На следующий день друзья опять встретились в вареничной. Зайцев выглядел не столь самоуверенно, как накануне, а Ксенофонтов с аппетитом уминал творожные вареники, окуная их в жидковатую полупрозрачную сметану.
— Ну как? — спросил он. — Ты уже отпустил убийцу?
— Знаешь, — промямлил Зайцев, — вчера твои слова произвели на меня… мм… некоторое впечатление. Да, и я решил отдать на исследование и нож, и газету, в которую он был завернут.
— Смелое решение.
— Эксперты утверждают, что эта газета… Ее получает слесарь Песецкий. На ней нашли номер его квартиры… И почтальон подтвердил. Видишь ли, самого номера там нет, эта часть газеты оторвана, но на следующей странице остался след, вдавленный карандашом. Его-то и удалось обнаружить. Перед первой экспертизой была другая задача — доказать, что бурые пятна есть не что иное, как кровь, установить группу…

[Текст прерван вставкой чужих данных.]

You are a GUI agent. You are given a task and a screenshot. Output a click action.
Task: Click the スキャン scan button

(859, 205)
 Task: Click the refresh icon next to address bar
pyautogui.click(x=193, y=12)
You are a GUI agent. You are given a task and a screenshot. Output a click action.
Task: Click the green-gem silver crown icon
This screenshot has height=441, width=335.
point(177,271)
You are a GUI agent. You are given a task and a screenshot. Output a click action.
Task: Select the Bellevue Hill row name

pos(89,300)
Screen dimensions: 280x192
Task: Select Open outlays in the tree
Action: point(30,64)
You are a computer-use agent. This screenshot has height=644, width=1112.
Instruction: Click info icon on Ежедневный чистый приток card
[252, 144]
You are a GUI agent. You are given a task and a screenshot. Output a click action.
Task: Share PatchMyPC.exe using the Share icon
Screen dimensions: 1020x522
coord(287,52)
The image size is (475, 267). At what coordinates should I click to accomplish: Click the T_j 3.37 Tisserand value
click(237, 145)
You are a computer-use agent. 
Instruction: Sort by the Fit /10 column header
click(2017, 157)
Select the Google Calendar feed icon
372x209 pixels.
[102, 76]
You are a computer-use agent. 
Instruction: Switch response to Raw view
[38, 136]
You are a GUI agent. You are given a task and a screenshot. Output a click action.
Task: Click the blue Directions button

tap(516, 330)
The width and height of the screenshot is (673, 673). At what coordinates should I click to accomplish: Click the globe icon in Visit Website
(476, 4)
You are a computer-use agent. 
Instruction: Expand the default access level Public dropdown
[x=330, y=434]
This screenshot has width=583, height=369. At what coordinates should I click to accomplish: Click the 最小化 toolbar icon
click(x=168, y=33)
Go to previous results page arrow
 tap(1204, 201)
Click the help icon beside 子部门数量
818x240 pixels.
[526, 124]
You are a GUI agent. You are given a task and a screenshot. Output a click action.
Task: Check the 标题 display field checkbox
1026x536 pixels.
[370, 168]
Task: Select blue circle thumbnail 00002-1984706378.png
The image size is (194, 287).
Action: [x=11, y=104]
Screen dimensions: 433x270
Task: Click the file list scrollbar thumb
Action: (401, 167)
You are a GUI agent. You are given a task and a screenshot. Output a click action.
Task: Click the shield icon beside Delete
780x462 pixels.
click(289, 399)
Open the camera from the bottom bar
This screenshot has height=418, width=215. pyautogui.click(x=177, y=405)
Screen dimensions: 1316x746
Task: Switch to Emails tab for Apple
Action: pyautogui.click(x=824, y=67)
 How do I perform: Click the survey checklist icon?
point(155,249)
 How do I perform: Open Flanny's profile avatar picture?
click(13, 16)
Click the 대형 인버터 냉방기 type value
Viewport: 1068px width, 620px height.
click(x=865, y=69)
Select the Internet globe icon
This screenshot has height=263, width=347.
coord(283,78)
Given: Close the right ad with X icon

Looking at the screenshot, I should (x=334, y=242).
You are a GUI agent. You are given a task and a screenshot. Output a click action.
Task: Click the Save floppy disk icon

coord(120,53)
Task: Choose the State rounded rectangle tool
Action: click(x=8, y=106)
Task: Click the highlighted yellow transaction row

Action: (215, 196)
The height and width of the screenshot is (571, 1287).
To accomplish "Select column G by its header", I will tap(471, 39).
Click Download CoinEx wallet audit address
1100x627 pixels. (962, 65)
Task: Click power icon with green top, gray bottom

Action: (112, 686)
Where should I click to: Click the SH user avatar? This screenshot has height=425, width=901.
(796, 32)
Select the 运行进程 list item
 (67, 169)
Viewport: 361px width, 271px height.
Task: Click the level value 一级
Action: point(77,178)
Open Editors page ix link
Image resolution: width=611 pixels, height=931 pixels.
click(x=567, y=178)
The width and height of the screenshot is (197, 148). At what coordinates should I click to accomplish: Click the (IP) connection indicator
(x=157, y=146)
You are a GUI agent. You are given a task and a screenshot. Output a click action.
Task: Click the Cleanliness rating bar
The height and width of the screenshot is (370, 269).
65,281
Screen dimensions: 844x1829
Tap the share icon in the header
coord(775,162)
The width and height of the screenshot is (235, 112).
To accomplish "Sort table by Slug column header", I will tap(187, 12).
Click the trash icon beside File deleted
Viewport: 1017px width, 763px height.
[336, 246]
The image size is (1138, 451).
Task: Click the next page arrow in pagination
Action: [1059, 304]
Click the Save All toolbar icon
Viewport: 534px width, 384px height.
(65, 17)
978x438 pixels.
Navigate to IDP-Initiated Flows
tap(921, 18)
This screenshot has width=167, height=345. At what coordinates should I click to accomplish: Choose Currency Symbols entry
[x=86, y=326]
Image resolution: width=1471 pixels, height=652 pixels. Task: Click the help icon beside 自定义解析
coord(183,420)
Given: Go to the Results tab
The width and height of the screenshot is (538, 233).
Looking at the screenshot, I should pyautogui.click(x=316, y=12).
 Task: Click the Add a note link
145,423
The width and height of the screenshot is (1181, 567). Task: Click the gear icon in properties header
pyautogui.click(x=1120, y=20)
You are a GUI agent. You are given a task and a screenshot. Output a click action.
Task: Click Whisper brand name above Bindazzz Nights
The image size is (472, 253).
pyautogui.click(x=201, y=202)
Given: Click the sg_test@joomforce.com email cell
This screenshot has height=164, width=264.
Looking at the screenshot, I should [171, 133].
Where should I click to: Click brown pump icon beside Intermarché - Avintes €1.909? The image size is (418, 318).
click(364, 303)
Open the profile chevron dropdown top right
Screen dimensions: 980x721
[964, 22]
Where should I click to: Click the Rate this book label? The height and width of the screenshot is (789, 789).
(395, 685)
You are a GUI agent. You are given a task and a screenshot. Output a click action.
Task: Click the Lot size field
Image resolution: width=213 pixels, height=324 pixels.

— Надо же, — без всякого интереса проговорил Ксенофонтов. — Чего не бывает на белом свете.
— Очевидно, Песецкий не только оговорил Лаврикова, но и подбросил ему нож. Ведь у него было несколько дней… Верно?
— Слушай, а не взять ли нам еще по компоту, а? — скучающе спросил Ксенофонтов.
— Но как ты его все-таки вычислил? Почему ты решил, что шофер невиновен?
— А! Как-нибудь я расскажу тебе об этом. Посмотри на девушку за соседним столиком… Тебе нравится?
— Ну, виноват! — вдруг закричал Зайцев. — Виноват. Каюсь. Больше не буду.
— Вы слышите? — обернулся Ксенофонтов к девушке. — Слышали, что он сказал? Зайцев, повтори.
— Девушка, — он повернулся к ней со стулом, — я очень виноват перед этим молодым человеком с разновеликими усами. Я грубо и бесцеремонно оскорбил его, усомнился в его способностях и прошу вас засвидетельствовать мое искреннее раскаяние.
— Девушка, простим его? — спросил Ксенофонтов.
Она кивнула, не зная, как себя вести.
— Значит, так… Четыре тараньки. Согласен на такой штраф?
— Что?! Да мне самому придется вступить в преступный сговор, чтобы достать их!
— Как знаешь. Девушка, скажите…
— Хорошо! — с отчаянием проговорил Зайцев, словно преодолевая в себе что-то. — Но если меня посадят…
— Тебе не мешает пройти и через это, а то слишком легко ты относишься к судьбам людским, — жестко сказал Ксенофонтов. — Но ты не трусь. Мы будем свидетелями защиты, верно, девушка? Кстати, как вас зовут?